Google BigQuery Setup

Connect Google BigQuery to Klairr with a read-only service account.

This guide connects Google BigQuery to Klairr. The connection uses a dedicated read-only service account — Klairr never has write access to your data, and every query is cost-estimated before execution.

Prerequisites

  • A Google Cloud project with BigQuery enabled.
  • At least one dataset with tables you want to query.
  • Permission to create service accounts and manage IAM roles in the project (typically roles/iam.serviceAccountAdmin and roles/iam.securityAdmin, or Project Owner).
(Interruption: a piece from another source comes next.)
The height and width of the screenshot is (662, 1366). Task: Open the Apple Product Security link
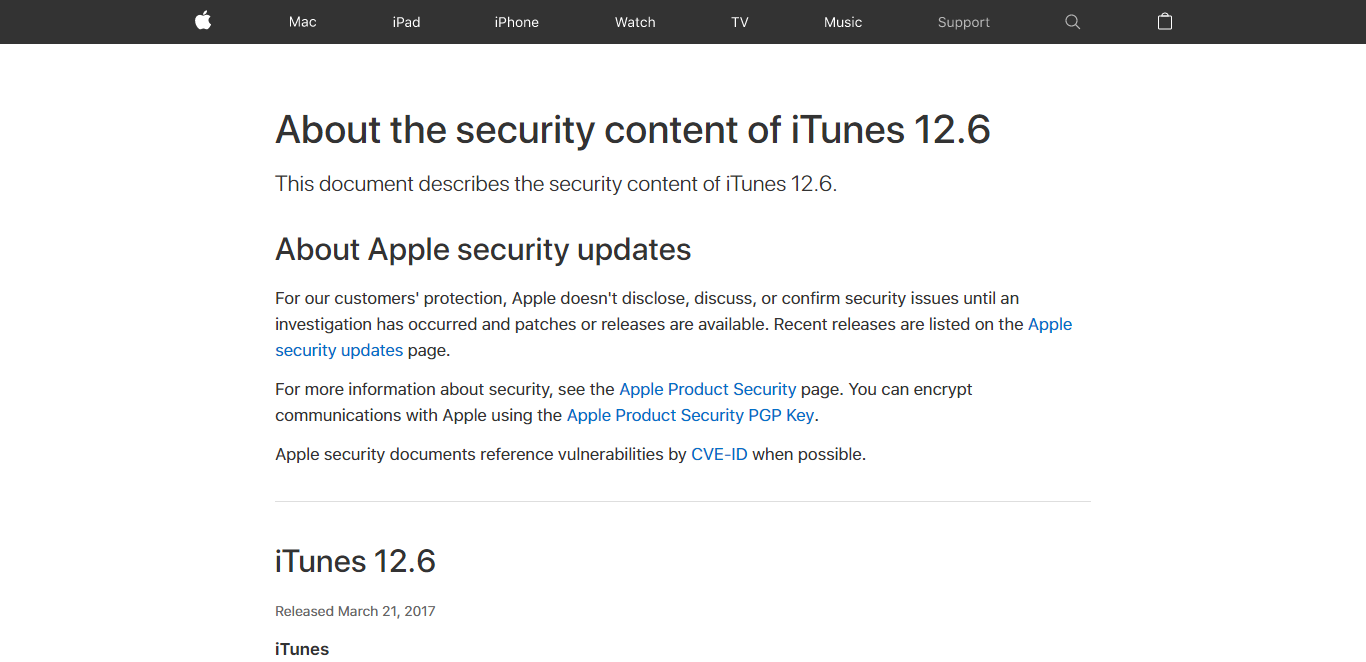click(708, 389)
Choose a connection method

MethodWhen to use
Public endpoint (default)The BigQuery API is reachable from Klairr’s egress with no extra configuration. This is the standard path.
VPC Service ControlsYour project enforces a perimeter on BigQuery. Add Klairr’s egress range to the perimeter’s allowed sources. See Network Access.
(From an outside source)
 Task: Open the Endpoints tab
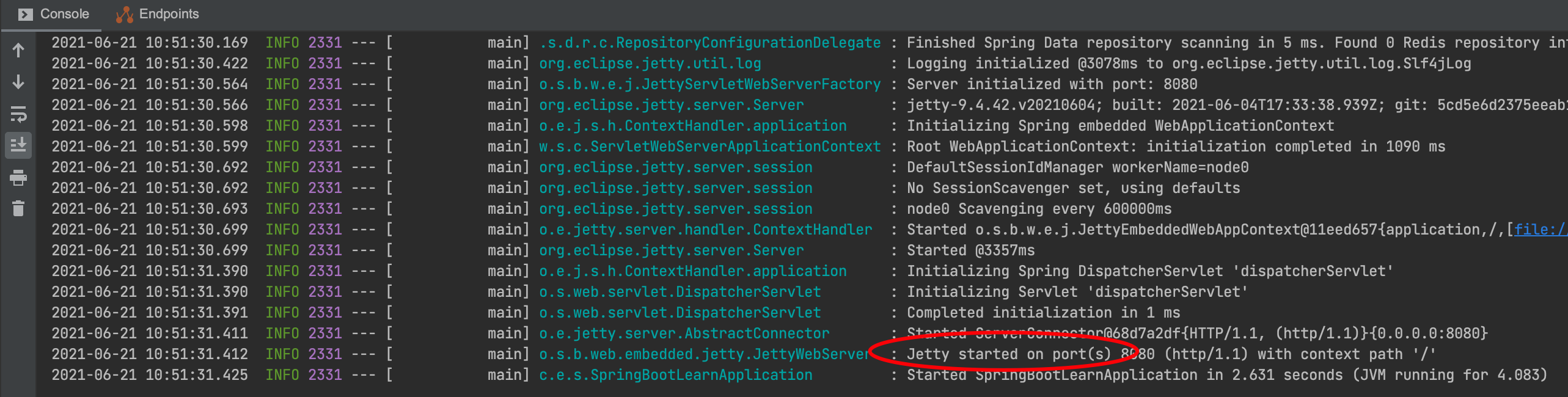click(x=158, y=13)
Unlike self-hosted databases, BigQuery has no private-network setup — the API is accessed over Google’s public endpoints.

Step 1: Create a service account

  1. In the Google Cloud Console, select your project.
  2. Navigate to IAM & Admin → Service Accounts.
  3. Click Create Service Account.
  4. Name it (e.g. klairr-reader) and click Create and Continue.

Step 2: Grant minimum permissions

Assign these roles to the service account:

RoleWhy it’s needed
BigQuery Data Viewer (roles/bigquery.dataViewer)Read access to tables and views. Can be scoped to a single dataset for tighter access.
BigQuery Job User (roles/bigquery.jobUser)Permission to run query jobs (issued at the project level).

Klairr explicitly does not request BigQuery Admin, Data Editor, Data Owner, Job Admin, or any roles/owner-level access.

For tighter scoping, grant Data Viewer at the dataset level (not the project level) — open the dataset in BigQuery Studio, click Sharing → Permissions, and add the service account there. Job User still needs to be project-level because BigQuery jobs are project-scoped.

Step 3: Create and download a JSON key

  1. Click the new service account.
  2. Go to the Keys tab → Add Key → Create new key.
  3. Select JSON format and download the file.

Keep this file secure — it grants access to your BigQuery data. You’ll paste it into Klairr in Step 4.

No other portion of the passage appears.